Under the Development Agreement (DA) dated 27th February 2003 and Supplemental Agreements (SA) dated 26th May 2003 and 27th March 2004, the development of the Port Klang Free Zone/Transshipment Megahub encompassing high-tech office, transhipment facilities, light and medium industry facilities and warehouses is estimated at RM1 billion. After taking into account professional fees and variation orders, the total project cost is projected to be RM1.32 billion. After the initial payment of RM100 million had been extended to KDSB in July 2004, the balance of the payments from PKA is payable on deferred payment basis, amounting to RM230 million per annum from 2007 to 2011 and the last payment in 2012 will comprise of interest accrued on balance payable to KDSB at 7.5% per annum, professional fees and any variation orders which will be assigned to the bondholders and CP/MTN holders.
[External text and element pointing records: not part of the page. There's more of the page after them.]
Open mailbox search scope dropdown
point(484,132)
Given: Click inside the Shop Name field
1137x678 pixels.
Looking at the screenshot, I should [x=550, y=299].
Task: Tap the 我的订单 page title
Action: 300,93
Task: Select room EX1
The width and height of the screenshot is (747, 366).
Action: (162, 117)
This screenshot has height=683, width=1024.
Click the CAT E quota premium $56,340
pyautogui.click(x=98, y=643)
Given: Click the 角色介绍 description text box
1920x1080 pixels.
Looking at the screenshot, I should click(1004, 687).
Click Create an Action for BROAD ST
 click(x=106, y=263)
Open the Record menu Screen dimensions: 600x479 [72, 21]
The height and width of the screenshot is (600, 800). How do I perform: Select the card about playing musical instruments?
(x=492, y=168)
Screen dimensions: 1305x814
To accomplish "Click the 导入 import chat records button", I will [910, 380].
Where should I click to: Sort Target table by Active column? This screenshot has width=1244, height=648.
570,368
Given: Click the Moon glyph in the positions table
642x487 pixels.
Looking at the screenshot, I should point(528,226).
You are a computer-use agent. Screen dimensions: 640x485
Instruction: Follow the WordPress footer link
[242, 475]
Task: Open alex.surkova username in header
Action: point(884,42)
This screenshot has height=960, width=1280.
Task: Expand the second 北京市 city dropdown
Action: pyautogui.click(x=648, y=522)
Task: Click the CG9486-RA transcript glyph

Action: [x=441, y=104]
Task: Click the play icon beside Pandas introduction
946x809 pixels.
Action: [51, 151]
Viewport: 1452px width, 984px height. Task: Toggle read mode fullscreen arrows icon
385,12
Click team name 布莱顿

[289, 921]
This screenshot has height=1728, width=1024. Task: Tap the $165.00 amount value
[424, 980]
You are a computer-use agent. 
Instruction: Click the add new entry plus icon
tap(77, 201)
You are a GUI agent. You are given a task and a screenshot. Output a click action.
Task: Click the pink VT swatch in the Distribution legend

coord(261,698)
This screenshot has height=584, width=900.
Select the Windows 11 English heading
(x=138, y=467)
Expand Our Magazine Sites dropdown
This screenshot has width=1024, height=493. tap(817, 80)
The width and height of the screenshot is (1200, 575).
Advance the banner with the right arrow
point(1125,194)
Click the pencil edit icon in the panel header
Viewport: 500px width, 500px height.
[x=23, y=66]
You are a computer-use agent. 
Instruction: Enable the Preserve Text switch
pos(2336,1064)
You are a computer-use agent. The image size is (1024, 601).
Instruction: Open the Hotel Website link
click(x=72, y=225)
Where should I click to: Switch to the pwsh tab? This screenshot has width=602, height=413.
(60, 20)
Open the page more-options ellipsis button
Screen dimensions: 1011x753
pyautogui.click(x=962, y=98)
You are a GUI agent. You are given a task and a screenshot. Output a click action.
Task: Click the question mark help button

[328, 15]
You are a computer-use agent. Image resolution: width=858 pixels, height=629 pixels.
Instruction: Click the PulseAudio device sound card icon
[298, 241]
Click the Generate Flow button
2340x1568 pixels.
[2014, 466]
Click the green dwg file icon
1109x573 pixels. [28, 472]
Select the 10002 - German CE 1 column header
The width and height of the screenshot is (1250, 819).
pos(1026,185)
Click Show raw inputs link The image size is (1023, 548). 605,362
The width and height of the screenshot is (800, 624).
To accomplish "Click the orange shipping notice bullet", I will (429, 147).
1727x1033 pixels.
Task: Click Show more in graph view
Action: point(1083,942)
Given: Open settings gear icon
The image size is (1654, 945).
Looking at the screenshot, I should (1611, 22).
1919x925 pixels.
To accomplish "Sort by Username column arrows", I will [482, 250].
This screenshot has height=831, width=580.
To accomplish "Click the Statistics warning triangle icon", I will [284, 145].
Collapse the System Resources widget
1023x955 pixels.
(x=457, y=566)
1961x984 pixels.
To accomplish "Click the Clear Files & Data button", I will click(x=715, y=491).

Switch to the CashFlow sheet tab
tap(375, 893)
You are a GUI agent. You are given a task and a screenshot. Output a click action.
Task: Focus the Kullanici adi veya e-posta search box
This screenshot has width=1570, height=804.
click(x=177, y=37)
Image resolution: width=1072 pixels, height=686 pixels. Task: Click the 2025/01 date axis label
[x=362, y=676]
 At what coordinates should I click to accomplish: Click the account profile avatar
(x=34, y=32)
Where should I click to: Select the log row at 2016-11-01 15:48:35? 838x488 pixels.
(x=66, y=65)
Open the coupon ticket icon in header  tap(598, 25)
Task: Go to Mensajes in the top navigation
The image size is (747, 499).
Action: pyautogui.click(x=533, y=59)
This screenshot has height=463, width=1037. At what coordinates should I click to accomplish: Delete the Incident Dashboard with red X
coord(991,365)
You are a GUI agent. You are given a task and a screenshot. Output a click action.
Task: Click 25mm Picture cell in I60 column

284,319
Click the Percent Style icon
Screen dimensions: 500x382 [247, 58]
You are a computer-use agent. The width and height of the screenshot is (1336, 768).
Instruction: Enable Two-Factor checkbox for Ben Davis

Since the repayment in 2012 is subject to the progress of development works, the amount will reduce should there be development/construction delays. Although the development period has been budgeted in the DA for a period of 3 years from the date KDSB obtains the last approval from the relevant authorities pursuant to the approved plans, KDSB anticipates that development works will be completed within 24 months. Based on a 24-month development timeframe, the last payment instalment from PKA will amount to approximately RM583.40 million.

Design and construction risks in respect of the development works are considered manageable given the moderate technical nature of such works. To mitigate construction risk and minimise cashflow leakages, withdrawal of the RM1,220 million from the Disbursement Account for payments to the turnkey developer, KDSB, is controlled whereby the withdrawals shall be subject to the submission of invoices/ documentary evidence on works done, certified by an independent consultant on a monthly basis. Given the fixed sum contract entered with the main contractor, any cost overruns shall be assumed by KDSB. In addition, the absolute legal assignment of the payment from PKA ensures that it has no right to set-off Liquidated Ascertained Damages (LADs) against the payment amount. In the event of non-performance by the appointed contractor, TMB has the right to appoint a substitute contractor to resume, complete and deliver the site to PKA. TMB shall have step-in-rights to rectify defaults by way of assignments and power of attorney for such assignments.

Construction risk is further mitigated as KDSB is required to remit an amount of up to RM79 million to the Escrow Account. Funds in the Escrow Account will be used to cover for potential shortfall in the Collection Account should development works extend up to 39 months; 15 months beyond the projected development period; and to cover for any increase in interest obligations under the CP/MTN programme. Should the balance in the Escrow Account be inadequate to cover for increases in funding costs, KDSB has provided an undertaking to replenish the Escrow Account up to RM36 million.

During the 30-month moratorium period, before commencement of payments from PKA, interest servicing obligations for the bonds will be covered by funds prefunded out of the bond proceeds amounting to RM193.66 million, thus, mitigating liquidity risk during the said period. Liquidity risk is also mitigated by the maintenance of a six months coupon/interest for the bonds and CP/MTN in the Debt Service Reserve Account; a four-month timing buffer between the projected date of receipt of funds from PKA (every June) and the scheduled principal repayment of the bonds (every October/November) from 2007 to 2012; and the excess spread between the interest earned on the deferred payment by PKA and interest payable on the bonds.